Raw data.
=-=-=

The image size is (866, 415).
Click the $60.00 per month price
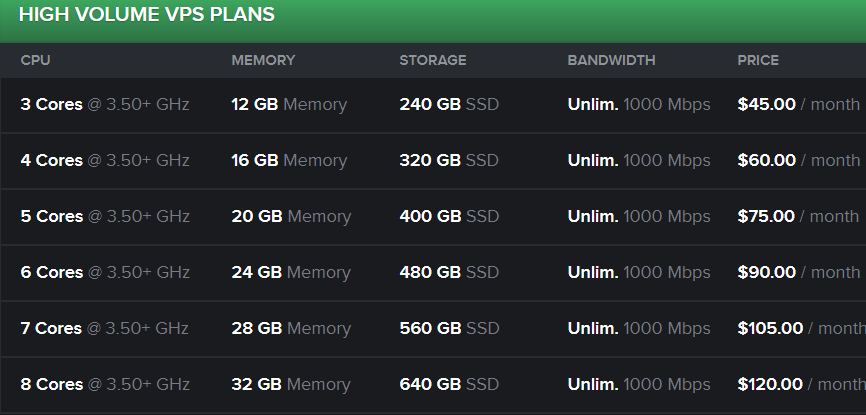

=-=-=

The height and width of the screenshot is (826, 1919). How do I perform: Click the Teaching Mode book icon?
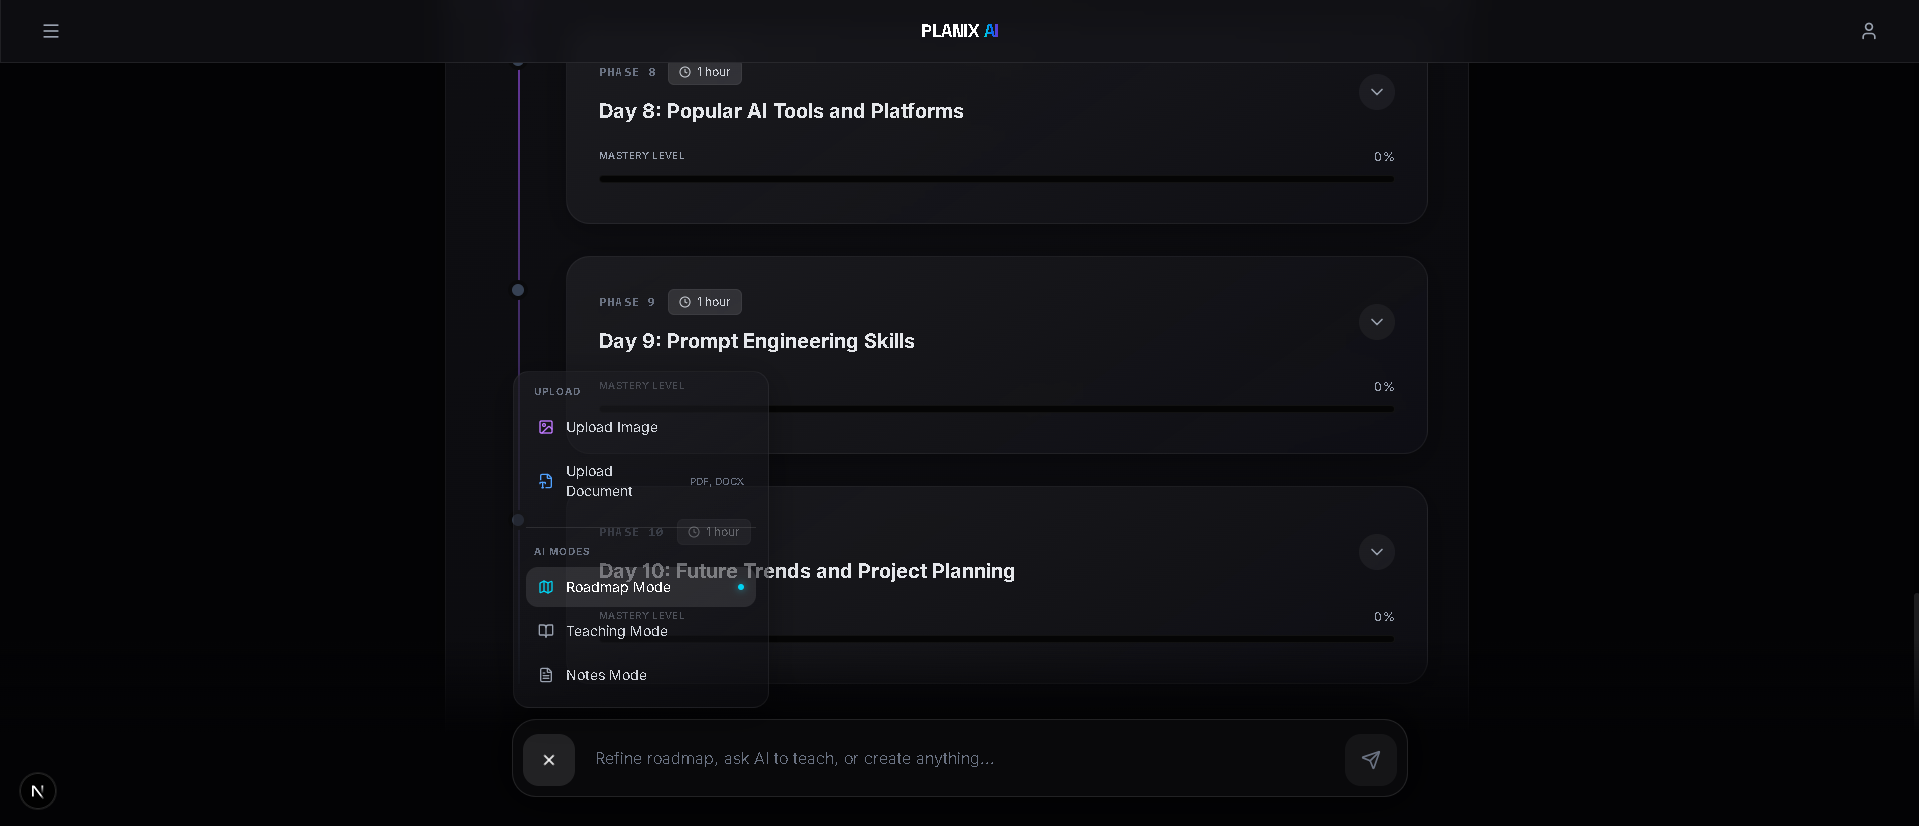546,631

=-=-=

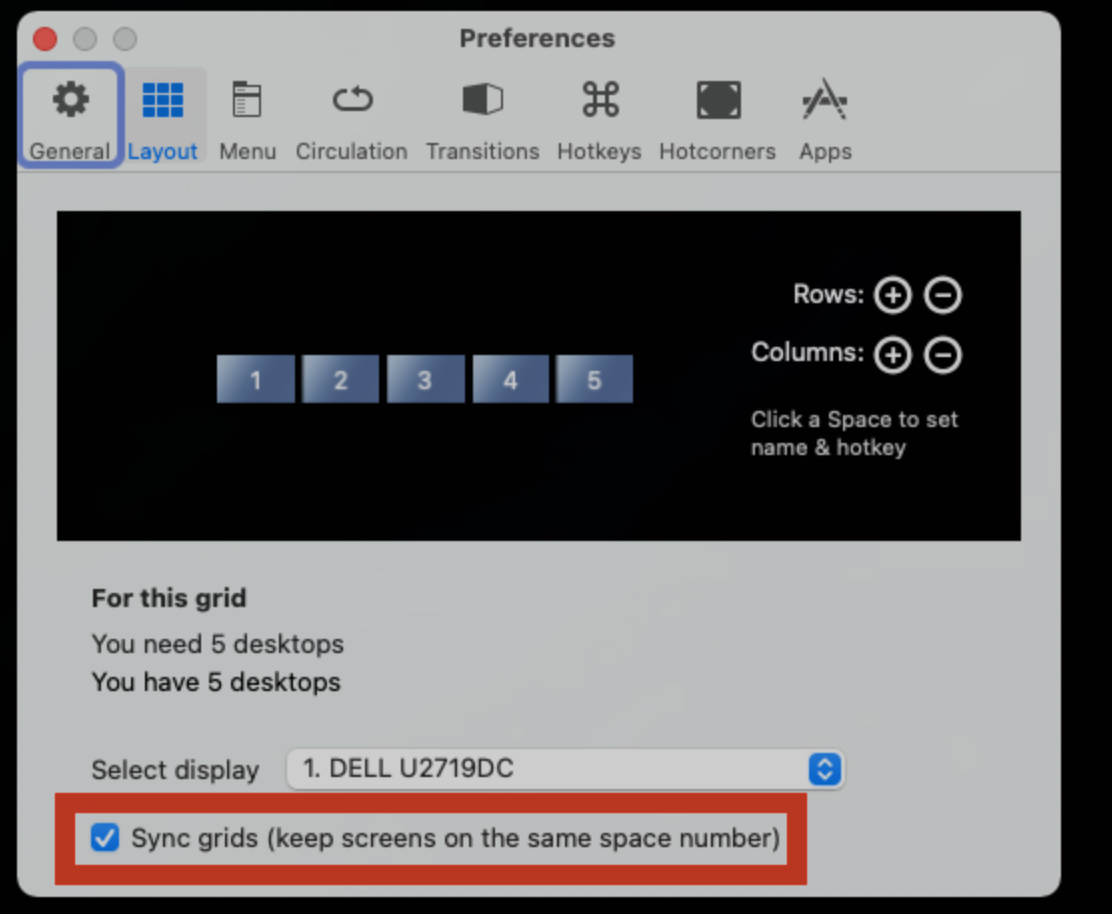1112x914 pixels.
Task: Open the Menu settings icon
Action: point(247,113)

=-=-=

Task prompt. Using the entries above, extract exactly the span from the line with "The image size is (866, 415)." to the line with "Click the $60.00 per month price", both lines included; leave out everything else.

Result of the task.
The image size is (866, 415).
Click the $60.00 per month price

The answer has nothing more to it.